Thank you, Chair.
Thank you, Minister Duclos, for coming in and presenting to us today. Thank you so much for your leadership and your passion and the direction that you're giving the government with respect to those living in poverty. Obviously, today we're talking about seniors.
We have an issue across this country and we have a challenge, but with every challenge comes opportunity. I was reading up on it last night, and the statistics are no surprise, that for the first time in our history, I think, we have more people—5.9 million, in fact—of senior age versus those aged 14 and under at 5.8 million people. As a side number, there are 8,230 Canadians over the age of 100. Those numbers are startling.
With an increasing seniors' population.... In particular, I come from the riding of Saint John—Rothesay in Atlantic Canada, where we have the highest percentage of seniors in Canada, at 20%. If you look at that versus, say, the west coast, and Alberta at 12%, we have our challenges in Atlantic Canada.
It was a learning curve and a learning process for me in 2015, and certainly one of the things I learned going door to door and talking with seniors was how they did feel forgotten, how they were concerned about the change in the eligibility age from 65 to 67. I used to talk to a lot of seniors about what they felt had happened or what is out there from a government perspective to benefit them.

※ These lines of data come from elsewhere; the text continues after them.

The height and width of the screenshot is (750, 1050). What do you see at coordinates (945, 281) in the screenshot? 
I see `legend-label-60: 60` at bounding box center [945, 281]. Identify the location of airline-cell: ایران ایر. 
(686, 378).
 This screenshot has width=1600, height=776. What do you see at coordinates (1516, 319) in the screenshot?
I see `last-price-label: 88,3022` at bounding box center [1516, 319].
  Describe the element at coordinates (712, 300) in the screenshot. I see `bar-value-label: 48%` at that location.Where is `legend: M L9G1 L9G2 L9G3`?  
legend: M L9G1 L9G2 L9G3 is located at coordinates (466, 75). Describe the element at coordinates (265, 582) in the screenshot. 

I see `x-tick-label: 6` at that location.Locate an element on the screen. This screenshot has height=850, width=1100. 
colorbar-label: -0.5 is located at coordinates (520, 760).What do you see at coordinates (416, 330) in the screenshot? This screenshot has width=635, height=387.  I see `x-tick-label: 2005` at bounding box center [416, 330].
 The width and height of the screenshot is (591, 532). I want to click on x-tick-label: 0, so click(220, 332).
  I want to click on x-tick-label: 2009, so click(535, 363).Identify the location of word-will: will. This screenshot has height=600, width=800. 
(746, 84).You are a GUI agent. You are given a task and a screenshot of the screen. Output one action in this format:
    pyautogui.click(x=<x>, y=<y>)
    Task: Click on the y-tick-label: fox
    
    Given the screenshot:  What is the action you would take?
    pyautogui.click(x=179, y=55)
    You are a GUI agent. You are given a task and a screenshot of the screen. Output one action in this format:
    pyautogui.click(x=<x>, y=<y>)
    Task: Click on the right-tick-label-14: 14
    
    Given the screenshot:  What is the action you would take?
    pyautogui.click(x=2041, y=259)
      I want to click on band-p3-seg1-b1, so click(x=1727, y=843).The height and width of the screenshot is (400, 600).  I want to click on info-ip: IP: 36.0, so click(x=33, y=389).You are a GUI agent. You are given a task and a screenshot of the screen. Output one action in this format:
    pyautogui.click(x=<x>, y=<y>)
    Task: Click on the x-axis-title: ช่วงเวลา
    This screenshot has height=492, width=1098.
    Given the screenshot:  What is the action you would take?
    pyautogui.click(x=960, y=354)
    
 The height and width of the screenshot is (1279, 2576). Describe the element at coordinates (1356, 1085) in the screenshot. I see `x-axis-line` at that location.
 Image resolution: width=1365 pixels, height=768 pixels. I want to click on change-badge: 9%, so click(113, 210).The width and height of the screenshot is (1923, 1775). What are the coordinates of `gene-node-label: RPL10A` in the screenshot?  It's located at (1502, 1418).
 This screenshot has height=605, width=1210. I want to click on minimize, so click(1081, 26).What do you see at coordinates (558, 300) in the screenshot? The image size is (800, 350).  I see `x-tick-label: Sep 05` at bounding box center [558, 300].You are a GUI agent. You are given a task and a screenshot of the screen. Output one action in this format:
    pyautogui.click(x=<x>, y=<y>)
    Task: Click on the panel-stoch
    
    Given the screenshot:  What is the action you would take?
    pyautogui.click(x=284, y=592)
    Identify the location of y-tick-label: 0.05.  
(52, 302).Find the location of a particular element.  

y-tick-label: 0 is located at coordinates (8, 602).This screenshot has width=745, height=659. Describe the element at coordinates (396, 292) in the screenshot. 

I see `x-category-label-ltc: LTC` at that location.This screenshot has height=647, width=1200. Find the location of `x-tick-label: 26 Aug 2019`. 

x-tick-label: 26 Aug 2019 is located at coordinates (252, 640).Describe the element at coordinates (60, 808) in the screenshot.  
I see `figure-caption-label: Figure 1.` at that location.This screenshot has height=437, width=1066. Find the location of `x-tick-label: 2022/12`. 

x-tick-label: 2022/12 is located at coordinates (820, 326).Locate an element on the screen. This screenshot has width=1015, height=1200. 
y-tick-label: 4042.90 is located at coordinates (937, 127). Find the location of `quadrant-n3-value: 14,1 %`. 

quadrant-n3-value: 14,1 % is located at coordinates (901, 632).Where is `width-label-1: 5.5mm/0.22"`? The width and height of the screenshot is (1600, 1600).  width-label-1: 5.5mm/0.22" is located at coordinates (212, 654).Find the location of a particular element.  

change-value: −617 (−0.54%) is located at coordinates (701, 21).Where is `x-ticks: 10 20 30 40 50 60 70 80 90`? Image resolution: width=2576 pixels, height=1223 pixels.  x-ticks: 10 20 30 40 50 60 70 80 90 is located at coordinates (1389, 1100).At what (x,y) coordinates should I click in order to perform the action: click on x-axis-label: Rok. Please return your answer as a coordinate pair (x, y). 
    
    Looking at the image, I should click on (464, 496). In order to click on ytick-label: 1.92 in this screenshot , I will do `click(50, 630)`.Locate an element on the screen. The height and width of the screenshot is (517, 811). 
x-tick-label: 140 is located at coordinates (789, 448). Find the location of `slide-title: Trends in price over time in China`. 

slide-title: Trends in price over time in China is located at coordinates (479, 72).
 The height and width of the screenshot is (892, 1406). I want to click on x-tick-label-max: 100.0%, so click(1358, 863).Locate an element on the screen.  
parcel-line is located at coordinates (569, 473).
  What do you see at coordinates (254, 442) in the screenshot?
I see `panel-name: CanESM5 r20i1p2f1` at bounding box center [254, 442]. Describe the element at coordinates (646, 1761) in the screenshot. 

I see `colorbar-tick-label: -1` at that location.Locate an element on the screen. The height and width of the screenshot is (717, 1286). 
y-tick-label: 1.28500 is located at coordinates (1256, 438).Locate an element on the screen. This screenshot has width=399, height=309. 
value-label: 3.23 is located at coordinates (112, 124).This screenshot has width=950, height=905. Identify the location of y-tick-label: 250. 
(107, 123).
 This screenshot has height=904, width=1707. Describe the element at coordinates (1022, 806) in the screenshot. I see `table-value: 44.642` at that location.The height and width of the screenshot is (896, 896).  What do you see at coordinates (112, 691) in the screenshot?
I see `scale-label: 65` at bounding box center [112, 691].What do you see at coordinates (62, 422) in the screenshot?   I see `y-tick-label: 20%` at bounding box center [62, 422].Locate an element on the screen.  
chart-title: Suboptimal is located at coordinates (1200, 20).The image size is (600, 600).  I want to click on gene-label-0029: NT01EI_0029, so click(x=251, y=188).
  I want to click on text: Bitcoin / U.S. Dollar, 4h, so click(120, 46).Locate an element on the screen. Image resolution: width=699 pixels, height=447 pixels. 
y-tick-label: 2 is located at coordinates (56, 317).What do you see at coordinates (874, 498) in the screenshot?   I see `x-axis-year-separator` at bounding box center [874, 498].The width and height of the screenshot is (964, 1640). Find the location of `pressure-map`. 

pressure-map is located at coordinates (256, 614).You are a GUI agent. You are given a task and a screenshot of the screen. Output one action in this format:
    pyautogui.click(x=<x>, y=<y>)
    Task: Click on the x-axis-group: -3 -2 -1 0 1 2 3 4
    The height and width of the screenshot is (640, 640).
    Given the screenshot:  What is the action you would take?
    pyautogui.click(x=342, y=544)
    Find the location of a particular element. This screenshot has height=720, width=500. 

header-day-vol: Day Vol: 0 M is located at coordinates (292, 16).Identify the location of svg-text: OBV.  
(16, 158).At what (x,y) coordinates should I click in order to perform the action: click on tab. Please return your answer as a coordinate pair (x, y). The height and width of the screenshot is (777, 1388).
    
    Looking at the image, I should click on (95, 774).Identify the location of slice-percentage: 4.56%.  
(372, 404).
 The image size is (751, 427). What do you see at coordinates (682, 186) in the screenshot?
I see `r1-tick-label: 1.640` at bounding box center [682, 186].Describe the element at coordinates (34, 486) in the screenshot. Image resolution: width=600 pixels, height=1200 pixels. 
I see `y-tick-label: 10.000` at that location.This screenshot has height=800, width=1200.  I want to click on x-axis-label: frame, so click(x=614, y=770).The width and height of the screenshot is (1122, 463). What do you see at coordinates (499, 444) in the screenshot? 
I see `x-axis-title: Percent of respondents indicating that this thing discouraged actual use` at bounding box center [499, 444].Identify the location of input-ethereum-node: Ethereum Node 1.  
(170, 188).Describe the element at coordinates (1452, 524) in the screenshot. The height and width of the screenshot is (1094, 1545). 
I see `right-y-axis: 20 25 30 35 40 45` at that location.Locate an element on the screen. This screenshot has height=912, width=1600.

A lot of people talked about, or certainly the previous government talked about, the tax-free savings account. I talked to many seniors certainly in Saint John and those living in poverty, and they didn't invest in the tax-free savings account; they didn't have any money to invest in such an account.
First and foremost, minister, from a government perspective on budget 2016-17, can you elaborate on the steps that our government has taken to change the lives of seniors and to pull seniors out of poverty and provide a better life?